Joseph became intrigued with the concept of the Holy Spirit of Promise sometime after receiving a revelation that described the righteous, “who overcome by faith, and are sealed by the Holy Spirit of promise, which the Father sheds forth upon all those who are just and true” (D&C 76:53). Within the next decade, he received six other revelations that dealt with this unique doctrine, and he elaborated on it in at least six sermons.73 The Doctrine and Covenants describes the Holy Spirit of Promise as performing two levels of sealings—one temporary, the other permanent.74 Temporarily, it ratifies authorized ordinances performed on purified disciples, but the sealing can be removed if the recipients break their covenants. Latter-day Saints understand that the temporary seal of baptism or any other ordinance is binding on earth and in heaven only if they maintain a pure and repentant heart. Permanently, after one overcomes all the trials in life needed to prove willful obedience to God, the Holy Spirit of Promise ensures exaltation in the highest heaven.75 Joseph endorsed Philippians 2:12, that only when you worked “out your own salvation with fear and trembling” could the Holy Spirit seal God’s elect.76 Further, when Joseph spoke of “the Holy Spirit of Promise,” he often referred to a special Melchizedek Priesthood blessing that eternally sealed ordinances and covenants. In this sense, the Holy Spirit of Promise authoritatively guaranteed, or made sure, one’s calling and election.77 Even then, the binding power of the Spirit could be resisted by those who knowingly and openly rebelled against God:
According to the scriptures if a man has receive[d] the good word of God & tasted of the powers of the world to come if they shall fall away it is impossible to renew them again, seeing they have Crucified the son of God afresh & put him to an open – shame, so their [sic] is a possibility of falling away you could not be renewed again, & the power of Elijah Cannot seal against this sin, for this is a reserve made in the seals & power of the priesthood.78
Although Ephesians 1:13 cites the Holy Spirit of Promise, no one in antebellum America used the biblical phrase in quite the same way Joseph did.79 He expanded the doctrines of the Spirit and explored uncharted territory. Historians have often regarded Joseph as merely a product of his environment. After all, Joseph directly commented on Calvinist and Arminian theologies and used terminology from the King James Version, the same biblical vocabulary used by his peers. This man-of-his-times conclusion is problematic when delving deeper into the innovative ways Joseph defined biblical words and phrases—especially in pneumatological matters.

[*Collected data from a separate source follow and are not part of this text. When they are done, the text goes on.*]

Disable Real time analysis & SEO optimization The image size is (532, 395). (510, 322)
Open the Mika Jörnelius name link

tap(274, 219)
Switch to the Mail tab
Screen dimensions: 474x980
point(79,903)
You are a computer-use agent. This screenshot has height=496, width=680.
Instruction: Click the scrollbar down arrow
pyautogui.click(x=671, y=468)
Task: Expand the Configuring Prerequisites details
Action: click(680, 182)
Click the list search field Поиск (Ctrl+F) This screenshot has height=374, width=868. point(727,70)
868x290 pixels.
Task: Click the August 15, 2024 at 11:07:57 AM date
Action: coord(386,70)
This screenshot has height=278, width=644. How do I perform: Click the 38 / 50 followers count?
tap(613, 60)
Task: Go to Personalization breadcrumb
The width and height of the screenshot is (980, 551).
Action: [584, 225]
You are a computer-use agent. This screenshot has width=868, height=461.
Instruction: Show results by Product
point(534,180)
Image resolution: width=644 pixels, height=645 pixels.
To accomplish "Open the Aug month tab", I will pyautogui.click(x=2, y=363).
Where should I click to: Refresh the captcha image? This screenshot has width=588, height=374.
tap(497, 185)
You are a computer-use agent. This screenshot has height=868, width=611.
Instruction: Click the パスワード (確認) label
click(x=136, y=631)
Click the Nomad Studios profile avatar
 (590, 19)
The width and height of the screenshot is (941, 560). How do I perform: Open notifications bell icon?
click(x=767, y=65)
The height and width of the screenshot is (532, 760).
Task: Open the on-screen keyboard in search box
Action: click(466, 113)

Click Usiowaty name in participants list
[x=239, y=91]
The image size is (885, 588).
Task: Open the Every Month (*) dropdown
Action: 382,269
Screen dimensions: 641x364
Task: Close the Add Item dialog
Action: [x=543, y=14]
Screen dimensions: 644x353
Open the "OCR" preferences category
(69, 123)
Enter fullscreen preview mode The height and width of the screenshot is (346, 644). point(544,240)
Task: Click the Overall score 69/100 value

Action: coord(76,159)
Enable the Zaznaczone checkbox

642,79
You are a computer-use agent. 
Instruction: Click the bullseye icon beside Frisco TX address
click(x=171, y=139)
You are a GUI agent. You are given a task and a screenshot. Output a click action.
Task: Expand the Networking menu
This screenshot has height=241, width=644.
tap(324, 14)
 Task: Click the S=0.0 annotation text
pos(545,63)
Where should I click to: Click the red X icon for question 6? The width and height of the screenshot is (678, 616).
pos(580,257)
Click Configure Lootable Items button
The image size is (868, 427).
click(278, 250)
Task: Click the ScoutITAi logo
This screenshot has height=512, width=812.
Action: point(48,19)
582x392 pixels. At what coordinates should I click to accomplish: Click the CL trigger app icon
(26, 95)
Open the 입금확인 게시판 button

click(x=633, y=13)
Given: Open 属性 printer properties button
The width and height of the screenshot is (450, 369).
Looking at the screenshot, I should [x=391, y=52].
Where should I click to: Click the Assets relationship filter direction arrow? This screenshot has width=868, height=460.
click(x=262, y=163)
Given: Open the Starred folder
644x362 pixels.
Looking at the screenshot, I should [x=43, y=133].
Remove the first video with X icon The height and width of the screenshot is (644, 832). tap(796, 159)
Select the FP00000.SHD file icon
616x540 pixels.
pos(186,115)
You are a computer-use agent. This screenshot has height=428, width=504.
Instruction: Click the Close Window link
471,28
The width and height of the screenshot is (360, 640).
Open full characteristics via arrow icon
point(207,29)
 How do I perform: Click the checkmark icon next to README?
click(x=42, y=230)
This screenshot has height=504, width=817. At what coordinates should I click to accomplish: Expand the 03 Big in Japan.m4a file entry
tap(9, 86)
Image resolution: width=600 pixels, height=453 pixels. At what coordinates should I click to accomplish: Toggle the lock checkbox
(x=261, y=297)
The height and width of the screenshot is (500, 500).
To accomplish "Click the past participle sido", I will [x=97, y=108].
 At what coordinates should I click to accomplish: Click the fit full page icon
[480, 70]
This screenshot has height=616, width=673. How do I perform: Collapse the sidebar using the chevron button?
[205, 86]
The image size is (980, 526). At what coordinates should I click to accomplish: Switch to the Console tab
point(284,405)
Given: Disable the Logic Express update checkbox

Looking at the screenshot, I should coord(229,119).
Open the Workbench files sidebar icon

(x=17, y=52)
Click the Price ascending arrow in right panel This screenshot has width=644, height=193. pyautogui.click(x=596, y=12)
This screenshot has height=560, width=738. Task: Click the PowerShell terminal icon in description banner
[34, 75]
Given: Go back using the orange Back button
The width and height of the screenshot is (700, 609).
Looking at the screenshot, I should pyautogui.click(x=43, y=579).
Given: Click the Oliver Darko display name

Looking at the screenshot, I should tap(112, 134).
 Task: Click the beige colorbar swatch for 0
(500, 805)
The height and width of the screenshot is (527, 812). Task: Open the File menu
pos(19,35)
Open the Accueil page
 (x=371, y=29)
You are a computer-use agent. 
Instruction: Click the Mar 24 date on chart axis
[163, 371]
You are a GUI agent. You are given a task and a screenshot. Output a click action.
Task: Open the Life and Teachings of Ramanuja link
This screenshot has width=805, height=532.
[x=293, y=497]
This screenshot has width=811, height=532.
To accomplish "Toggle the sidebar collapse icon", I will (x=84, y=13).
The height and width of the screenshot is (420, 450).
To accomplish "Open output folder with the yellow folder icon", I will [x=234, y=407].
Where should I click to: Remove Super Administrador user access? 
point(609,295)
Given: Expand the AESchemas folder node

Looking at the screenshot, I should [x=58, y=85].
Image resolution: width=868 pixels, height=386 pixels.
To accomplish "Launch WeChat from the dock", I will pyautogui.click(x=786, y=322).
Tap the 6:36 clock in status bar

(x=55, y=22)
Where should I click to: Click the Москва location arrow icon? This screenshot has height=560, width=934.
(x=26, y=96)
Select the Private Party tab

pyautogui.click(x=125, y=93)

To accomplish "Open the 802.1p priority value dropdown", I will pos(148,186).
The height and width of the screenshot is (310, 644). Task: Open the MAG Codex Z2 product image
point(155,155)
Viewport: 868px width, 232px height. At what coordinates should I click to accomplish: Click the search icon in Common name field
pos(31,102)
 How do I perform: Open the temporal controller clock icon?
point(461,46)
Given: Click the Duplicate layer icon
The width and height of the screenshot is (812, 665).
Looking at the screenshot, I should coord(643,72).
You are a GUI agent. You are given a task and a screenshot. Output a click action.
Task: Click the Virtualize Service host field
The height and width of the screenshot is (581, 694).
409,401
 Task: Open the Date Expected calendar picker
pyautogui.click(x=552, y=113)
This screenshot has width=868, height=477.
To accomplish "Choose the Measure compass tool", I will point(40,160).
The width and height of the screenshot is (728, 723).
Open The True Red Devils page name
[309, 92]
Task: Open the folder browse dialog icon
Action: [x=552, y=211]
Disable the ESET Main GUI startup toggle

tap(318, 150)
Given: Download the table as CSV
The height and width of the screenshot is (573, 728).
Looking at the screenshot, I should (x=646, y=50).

Rather than categorizing Joseph Smith with his contemporaries of the nineteenth century, one best understands the prophet’s pneumatology when it is compared to the Bible.
Joseph Smith’s Teachings and Sacred Writings Compared with the Bible
Notwithstanding his unconventional ideas about the Spirit, Joseph Smith asserted that he taught in strict accord with the teachings of the Bible.80 In January 1836, when a visitor asked him how his teachings differed from other Christian denominations, Joseph answered: “We believe the Bible, and they do not.”81 He complained that other ministers construed the Bible through philosophical and traditional interpretations, not as the apostolic church intended.82 Yet Joseph never asserted that his doctrines or scripture were products of the Bible. Harmony and source are different things. Joseph maintained that the Spirit of the Lord taught him through his translations, personal revelations, and Bible study. This latter practice kept Joseph’s pneumatology in accord with biblical vocabulary while building on what the Bible offers through multiplying pneumatological concepts, terms, and details, as well as multiplying the sheer number of such occurrences in scripture.
Difference in Numbers
One way to examine the differences between the sacred writings that came through Joseph and the Bible is by simple word-counting. Even though the Book of Mormon and the Doctrine and Covenants together are under half the size of the Bible (374,233 words compared to 790,868 KJV words), Joseph’s two texts have 217 more references to the Spirit. The total word ratio of pneumatological words is especially apparent in the Doctrine and Covenants, where it mentions the Spirit 63 percent or 1.6 times more often than in the New Testament, and seventeen times more often than in the Old Testament. The data in table 3 substantiates this prominence.83
Table 3. Word Ratio of Spirit, Holy Ghost, Comforter, and Baptism of Fire
|Total||Number of references per 1,000 words|
|Book of Mormon
|Book of Mormon, D&C
374,233 total words
|KJV New Testament
|KJV Old Testament
790,868 total words
Mormonism’s sacred texts cite the Spirit 3.5 times more often per one thousand words than the Bible. In the Old Testament, only half of the books include a reference to ruach as the Spirit of God (with Isaiah as the most prolific); in the New Testament, twenty-four of the twenty-nine books include either pneuma, parakleto, or theopneustos. Every book in the Book of Mormon and 77 of the 134 sections of the Doctrine and Covenants attributed as revelations to Joseph have references to the Spirit.
Difference in Names
In addition, the sacred writings to Joseph use a wider variety of descriptive names for the Spirit. In contrast to the Bible’s prevailing shorter references like Holy Ghost or Holy Spirit, the Book of Mormon and Doctrine and Covenants use longer titles that often convey additional doctrinal meaning. They demonstrate this most dramatically in three-to-five-word titles describing the Spirit (see table 4).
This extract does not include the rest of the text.